Spark SQL allows developers to work directly with RDD, as well as query external data that exists on Apache Hive, for example. An important feature of Spark SQL is its ability to unify relational tables and RDD, making it easy for developers to use SQL commands for external queries while performing more complex data analysis. In addition to Spark SQL, Michael talked about the Catalyst optimization framework, which allows Spark SQL to automatically modify query schemas to make SQL execute more efficiently.

Features of Spark SQL

L introduces a new RDD type, SchemaRDD, that can be defined in the same way that traditional database tables are defined. SchemaRDD consists of row objects that define column data types. SchemaRDD can be converted from RDD, read from a Parquet file, or obtained from Hive using HiveQL.

  • The built-in Catalyst query optimization framework, after parsing SQL into logical execution plans, uses some classes and interfaces in the Catalyst package to perform some simple execution plan optimization, which finally becomes RDD calculation
  • You can mix data from different sources in your application, such as joining data from HiveQL with data from SQL

Shark improves SQL-on-Hadoop performance by 10-100 times compared to Hive. How does SparkSQL perform without Hive?
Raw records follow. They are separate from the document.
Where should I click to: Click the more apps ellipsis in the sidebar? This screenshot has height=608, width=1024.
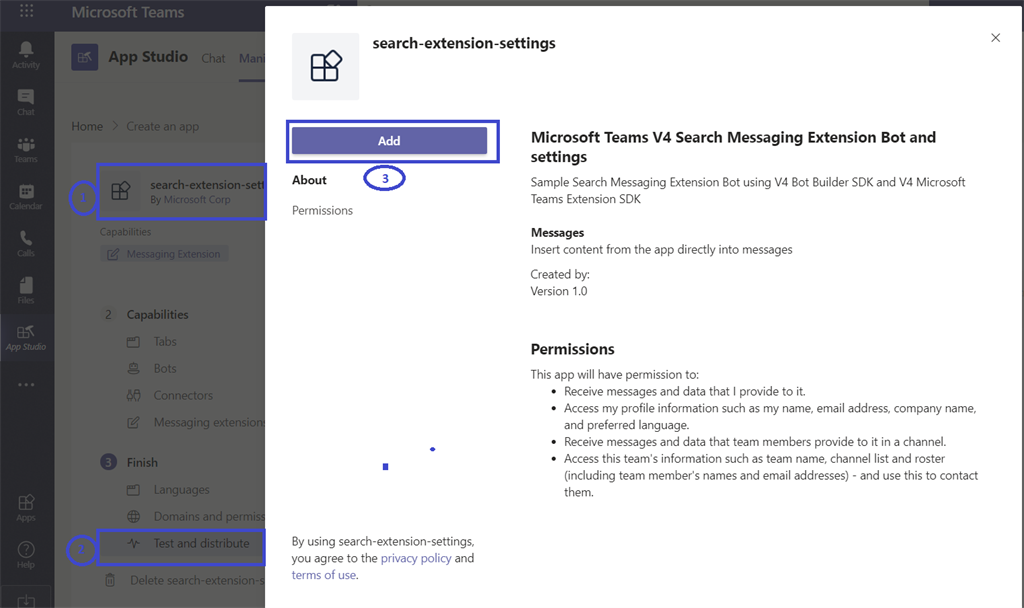[x=25, y=383]
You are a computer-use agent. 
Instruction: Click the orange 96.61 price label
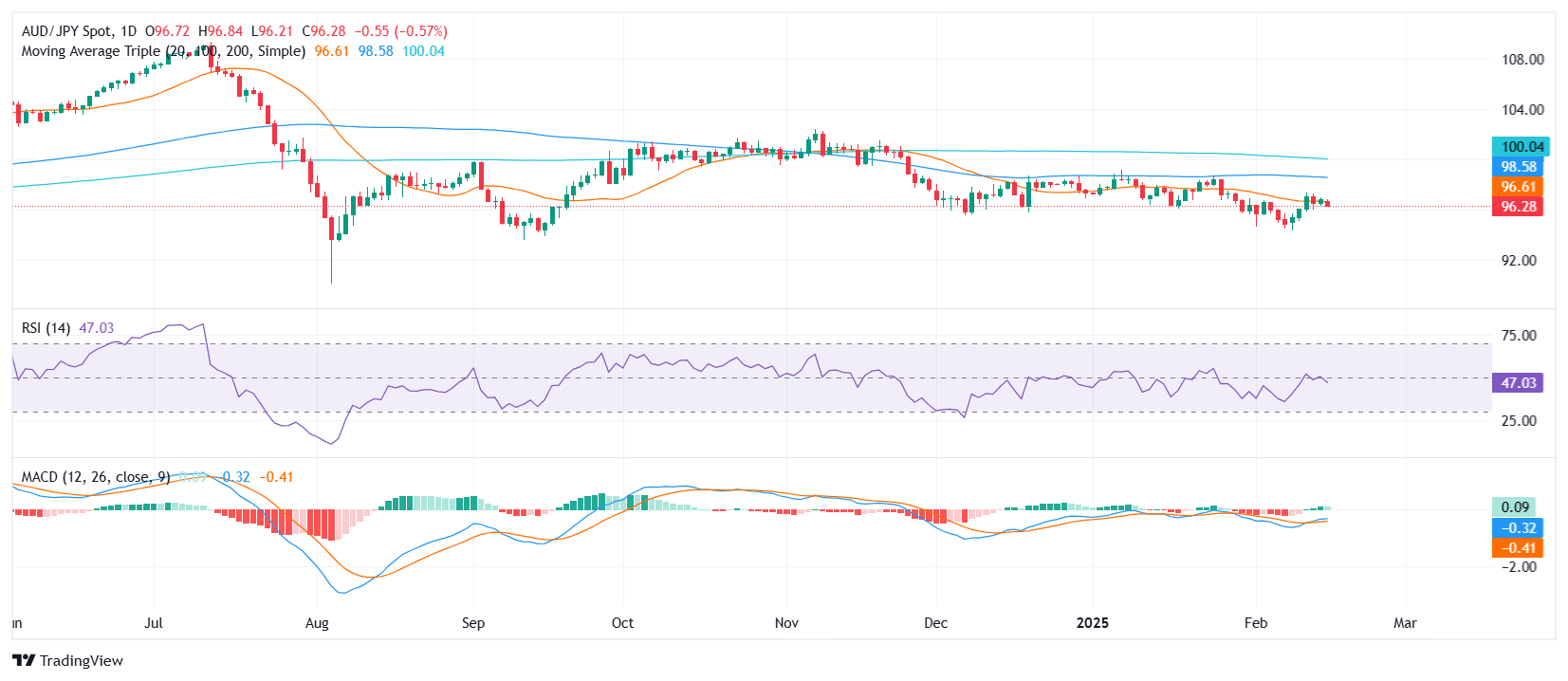pyautogui.click(x=1518, y=187)
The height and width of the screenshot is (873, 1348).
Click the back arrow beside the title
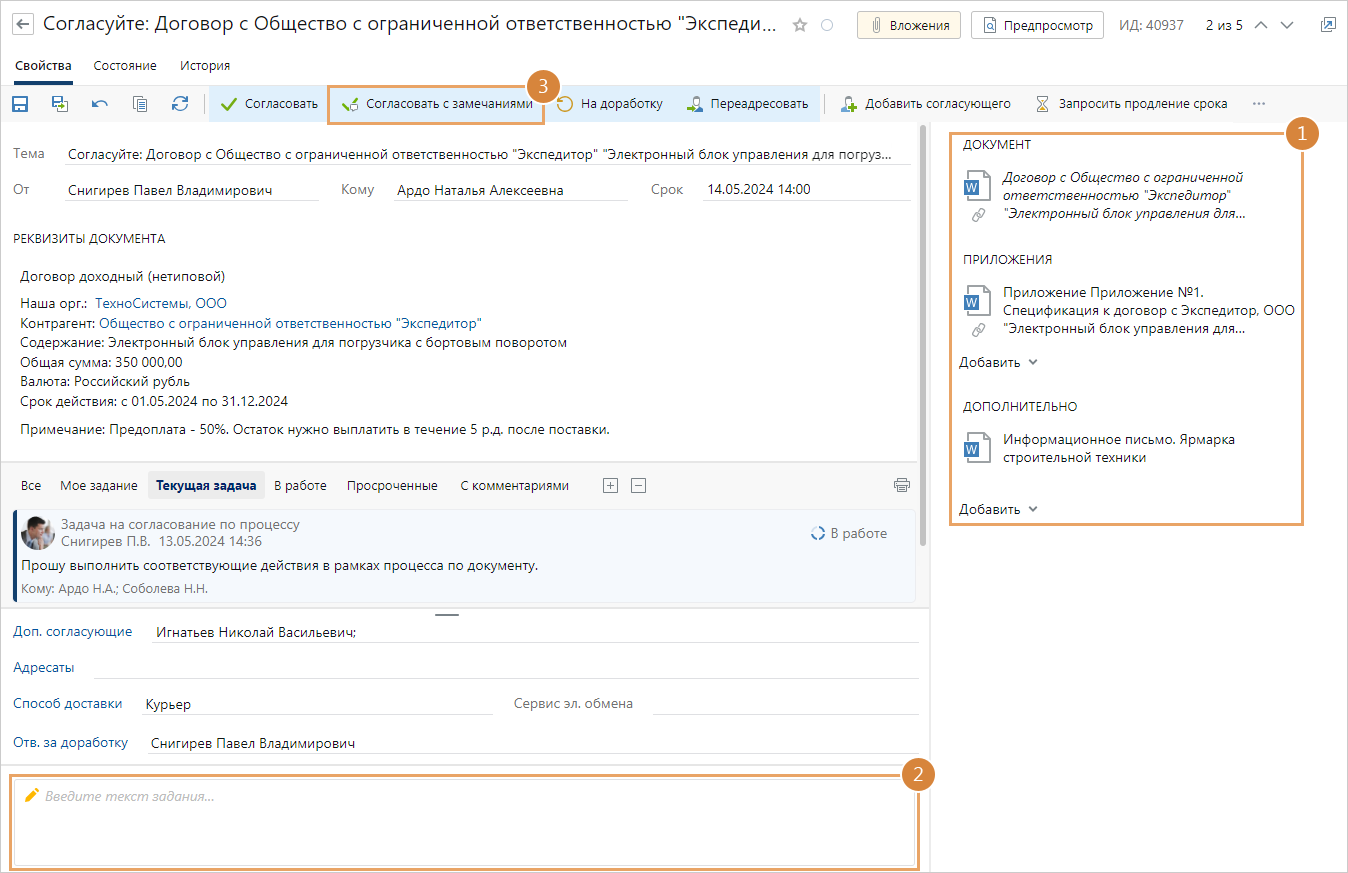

While Shark doesn’t have the same dramatic performance improvement as Hive, it still performs very well, as shown in the following figure:

Why is sparkSQL getting such a big performance boost? The main sparkSQL optimizations are as follows:

  • In-memory Columnar Storage sparkSQL table data is stored In Memory by in-memory Columnar Storage instead of the original JVM object Storage.
  • Bytecode Generation Spark1.1.0 added the CodeGen module to the Catalyst module, which uses dynamic Bytecode Generation technology to dynamically compile matching expressions with specific code. In addition, ALL SQL expressions are CG optimized, and the realization of CG optimization mainly relies on runtime Reflection of Scala2.10.
  • SparkSQL tries to avoid inefficient, GC prone code when writing code in Scala; Although it makes writing code more difficult, the interface is unified for users.
  • BlinkDB is a massively parallel query engine for running interactive SQL queries on massive amounts of data. It allows users to improve query response time by balancing data accuracy within an allowable margin of error. To achieve this, BlinkDB uses two core ideas:

An adaptive optimization framework to build and maintain a set of multidimensional samples from raw data over time; A dynamic sample selection strategy that selects an appropriately sized sample based on the accuracy and/or response time requirements of the query.

Unlike traditional relational databases, BlinkDB is an interesting interactive query system, like a seesaw, where users have to make trade-offs between query accuracy and query time. If the user wants to get the query results faster, the accuracy of the query results will be sacrificed. Similarly, users need to sacrifice query response time if they want to obtain higher precision query results. Users can define an error boundary at query time.